Summary
Deere & Company (DE) filed an 8-K on September 1, 2016, reporting amendments to its Bylaws. The primary change is the adoption of a 'proxy access' provision, allowing eligible stockholders (owning 3% or more for at least three years) to nominate director candidates for inclusion in the company's proxy materials. This move follows engagement with stockholders and is designed to align with best interests. Proxy access will be effective for the 2017 annual meeting.

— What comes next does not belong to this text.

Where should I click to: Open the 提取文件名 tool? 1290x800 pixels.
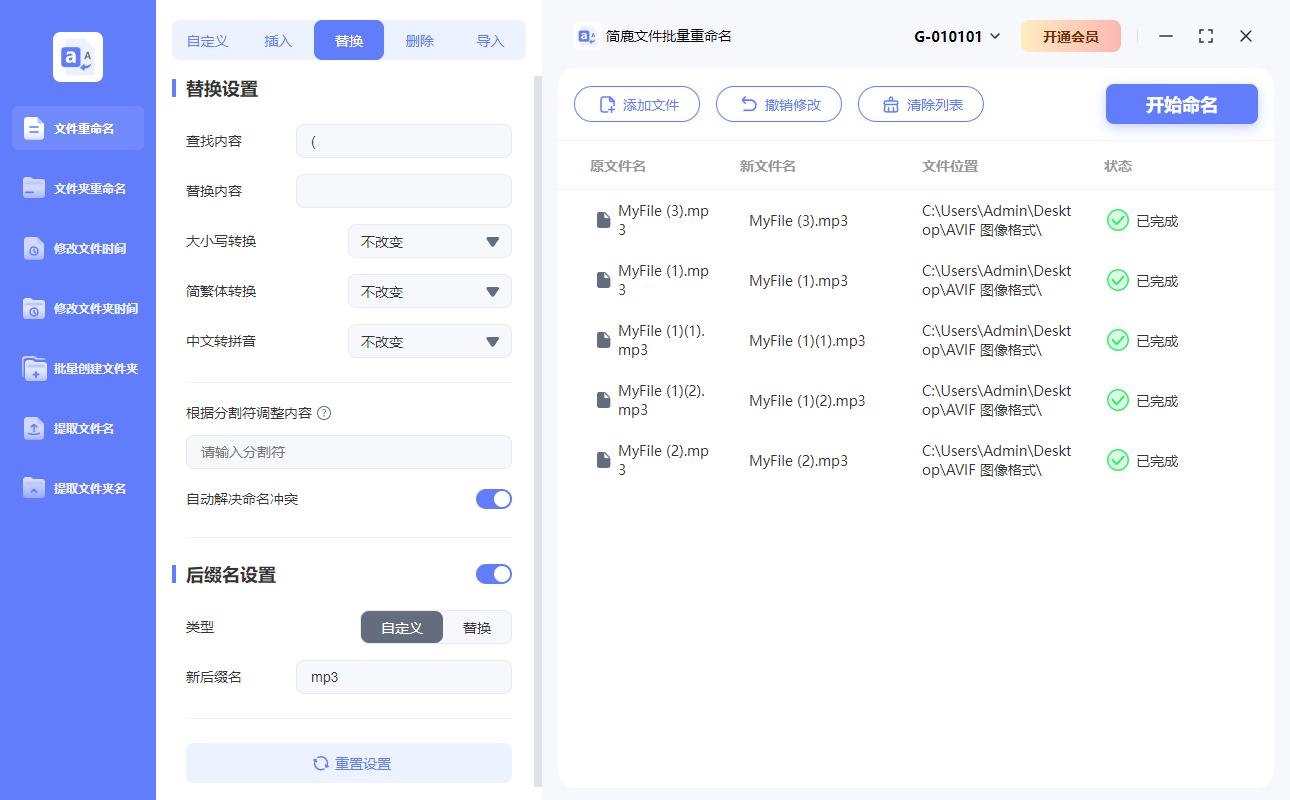(77, 428)
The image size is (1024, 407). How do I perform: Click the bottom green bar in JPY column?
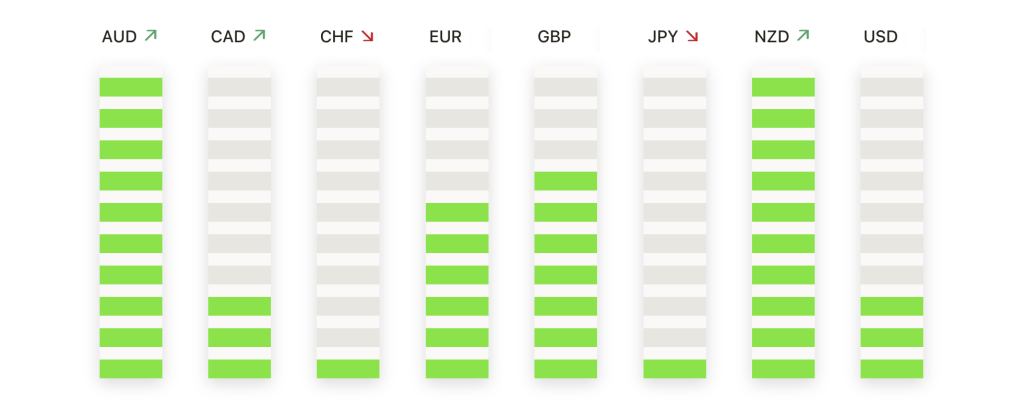pos(674,368)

Other amendments include refinements to advance notice and special meeting bylaws, an increase in the director retirement age from 72 to 75, and explicit board authority for bylaw interpretation.
Key Highlights
- 1Deere & Company adopted a proxy access bylaw, allowing certain long-term stockholders to nominate directors.
- 2To utilize proxy access, stockholders must own at least 3% of common stock continuously for three years.
- 3The proxy access provision permits the nomination of up to two individuals or 20% of the Board, whichever is greater.
- 4Proxy access will be available to stockholders for the 2017 annual meeting.
- 5The director retirement age was increased from 72 to 75 years.
- 6The company also updated its advance notice and special meeting bylaws.
- 7The Board's authority to interpret and make determinations regarding the bylaws was explicitly stated.